§ THE DATA:
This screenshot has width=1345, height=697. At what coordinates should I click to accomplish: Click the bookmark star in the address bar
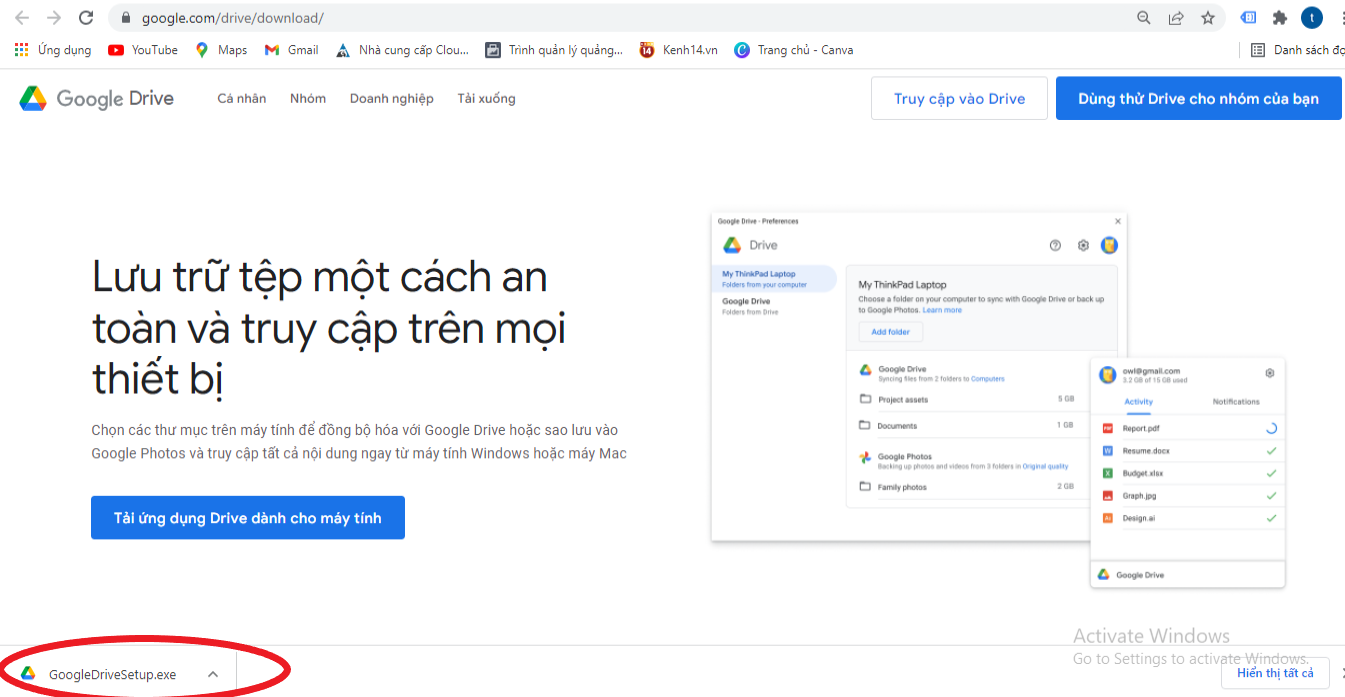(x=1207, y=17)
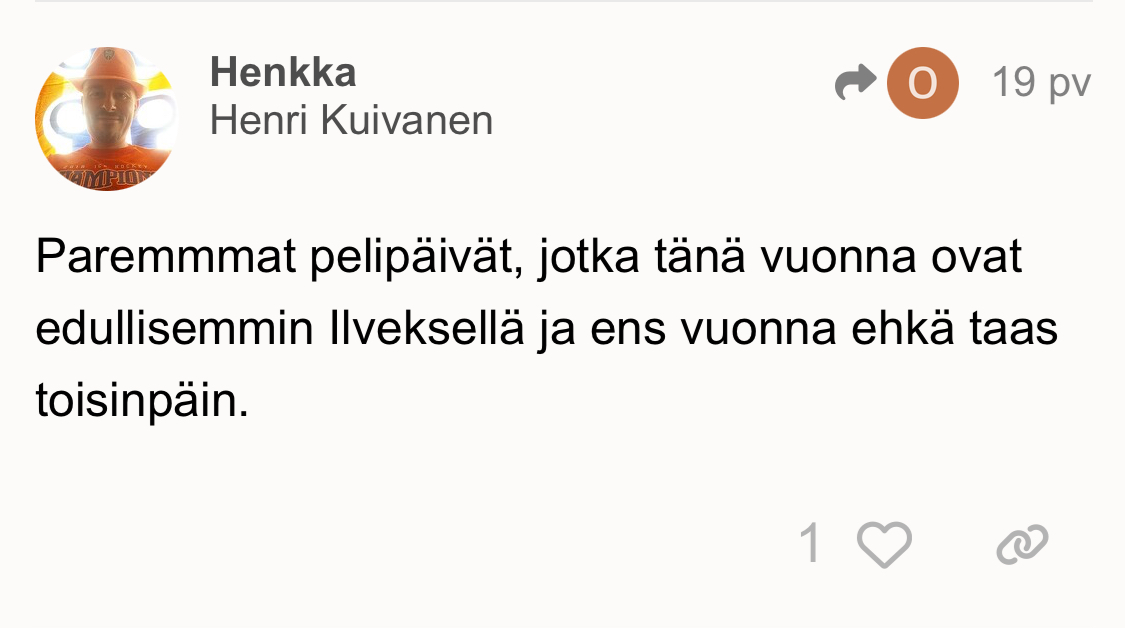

---

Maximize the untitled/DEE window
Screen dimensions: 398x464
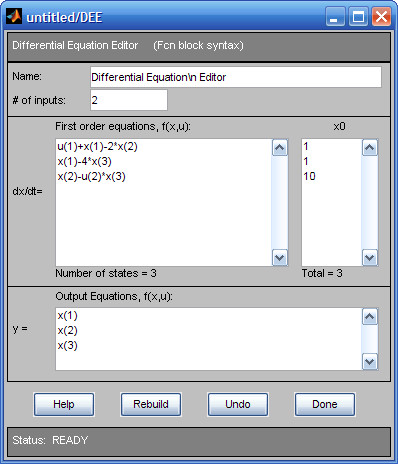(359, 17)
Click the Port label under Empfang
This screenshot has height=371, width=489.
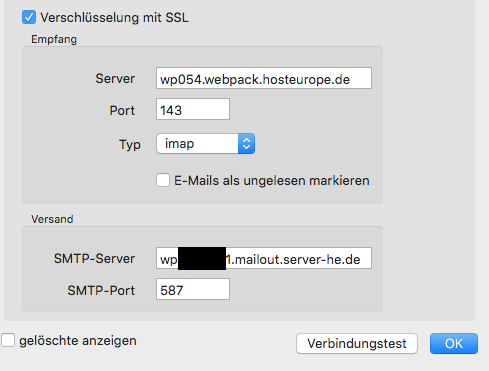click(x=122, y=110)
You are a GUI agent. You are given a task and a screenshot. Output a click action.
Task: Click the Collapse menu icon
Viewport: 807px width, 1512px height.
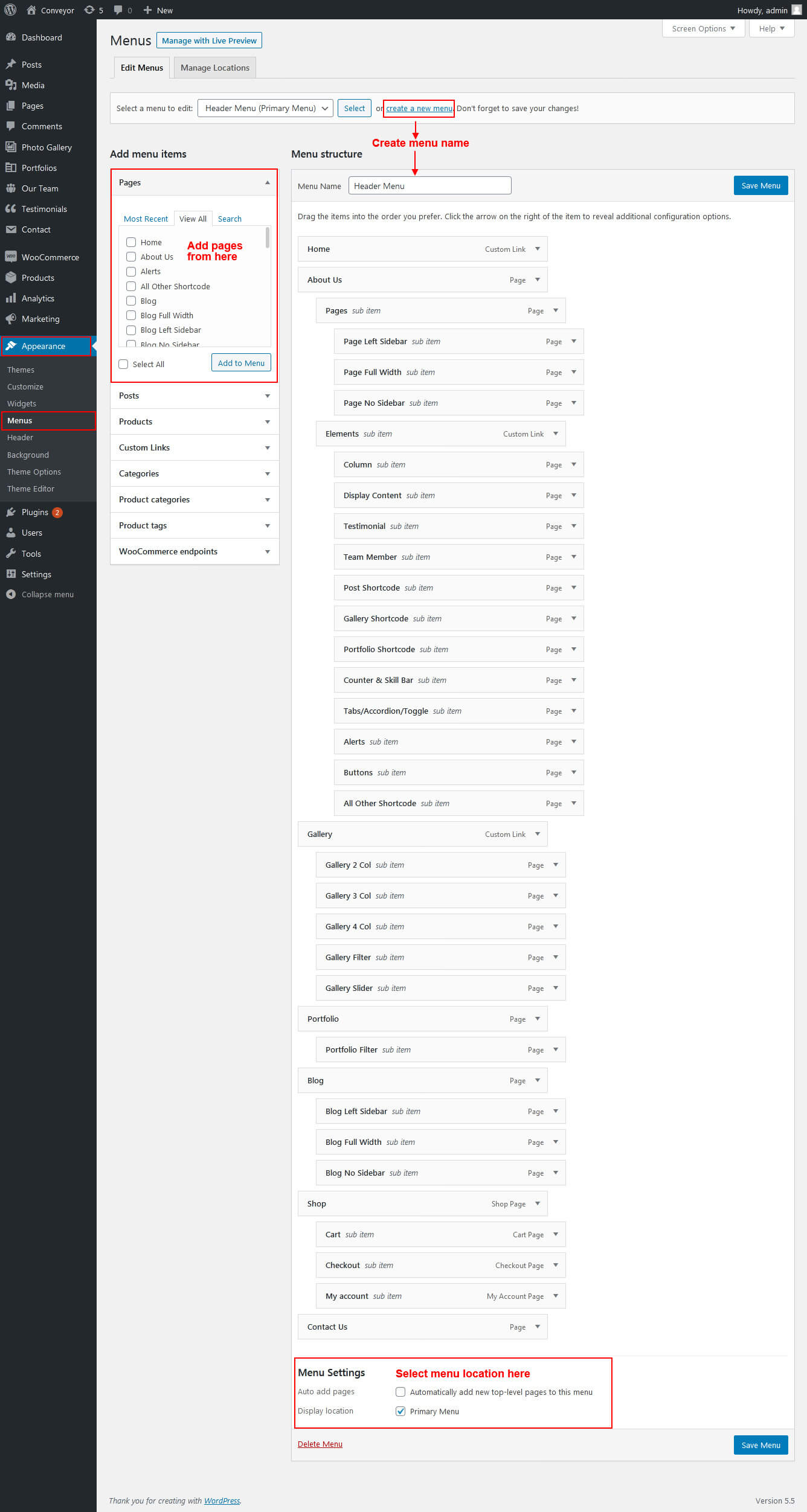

§ WHAT YOU ARE ASKED TO DO: Reproduce exactly the lines of the data above that run from the line with "Maximize the untitled/DEE window" down to the line with "Viewport: 807px width, 1512px height.", both ends included. Pictures do not belong in the copy.

§ OUTPUT OF THE EXERCISE:
Maximize the untitled/DEE window
Screen dimensions: 398x464
(359, 17)
Click the Port label under Empfang
This screenshot has height=371, width=489.
click(x=122, y=110)
You are a GUI agent. You are given a task and a screenshot. Output a click action.
Task: Click the Collapse menu icon
Viewport: 807px width, 1512px height.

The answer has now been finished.